Les sourcils de Bid’homme se hérissent de plus en plus :

— Il vous serait facile de me parler sur un ton moins impoli ; mais je vais vous répondre catégoriquement : Vous sortirez de cette maison dès que je… dès que l’on jugera à propos de vous en laisser sortir.

— Me voilà bien avancé ! Enfin vous n’avez pas l’intention de me conserver ici sous clef indéfiniment.
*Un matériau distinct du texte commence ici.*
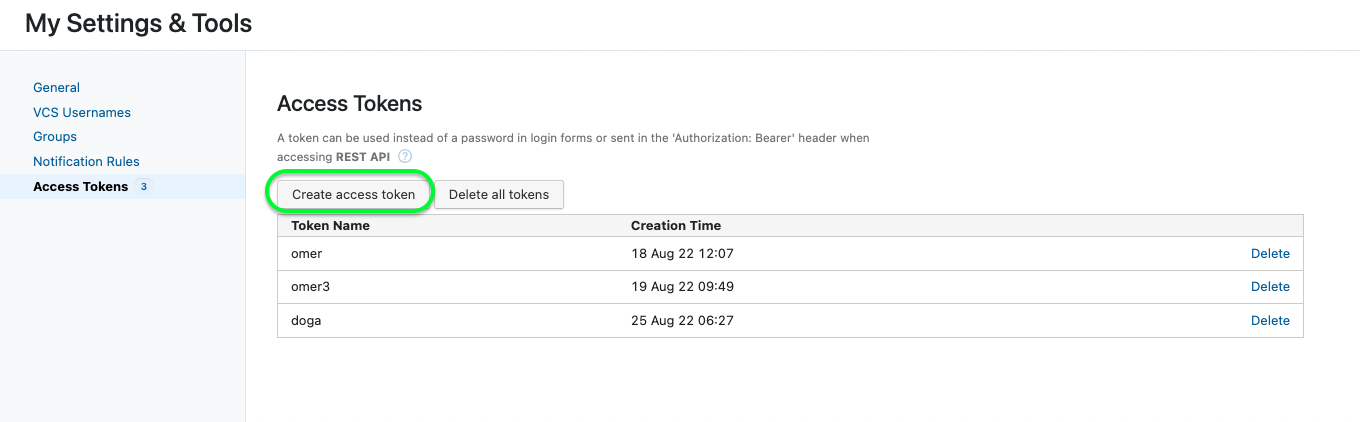
Task: Select the doga token name cell
Action: [306, 321]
Je suis absolument raisonnable et ne puis être un danger pour personne.

— Vous êtes encore très excitable et très nerveux, comme tous ceux qui se sont mis dans votre cas.

— Que voulez-vous dire ?

— J’entends, comme tous les alcooliques.

— Ah ça ! êtes-vous venu ici pour m’insulter ?
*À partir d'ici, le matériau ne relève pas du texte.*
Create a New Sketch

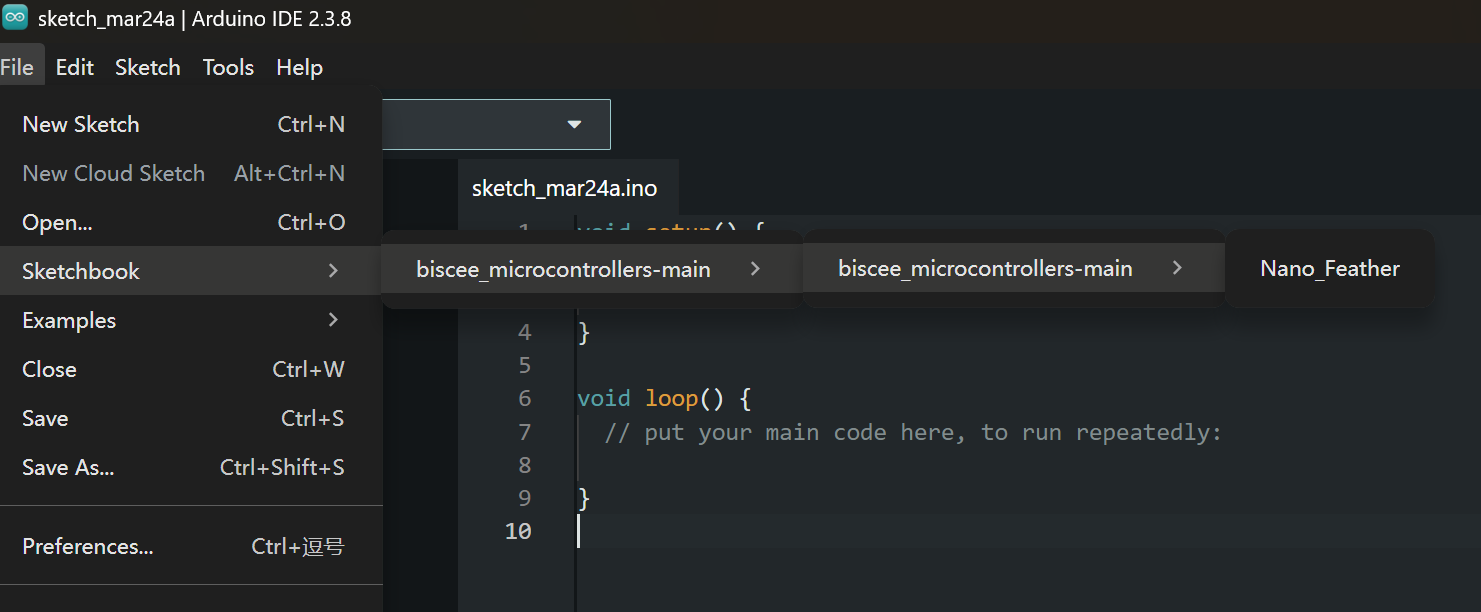pyautogui.click(x=80, y=124)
— Eh ! vous commencez à m’échauffer les oreilles ! Et vous me tapez sur les nerfs ! Est-ce qu’on insulte un ivrogne, un soûlaud, en lui disant qu’il est un soûlaud ?

Je fais tous mes efforts pour demeurer de sang-froid et réplique très posément :

— Je veux bien admettre que j’ai certains excès à me reprocher. J’ai été jusqu’à ces temps derniers, malgré mon apparence, un homme de très forte constitution, gros mangeur et grand buveur. Pourtant je vous assure que je n’ai jamais souffert de mon « intempérance » avant d’avoir éprouvé de cruels ennuis récents. En tout cas, il me semble que le rôle d’un médecin est de soigner et non d’injurier. Quand je quitterai cet établissement , vous pourrez m’adresser des recommandations… aussi courtoises que possible. Là s’arrête votre droit.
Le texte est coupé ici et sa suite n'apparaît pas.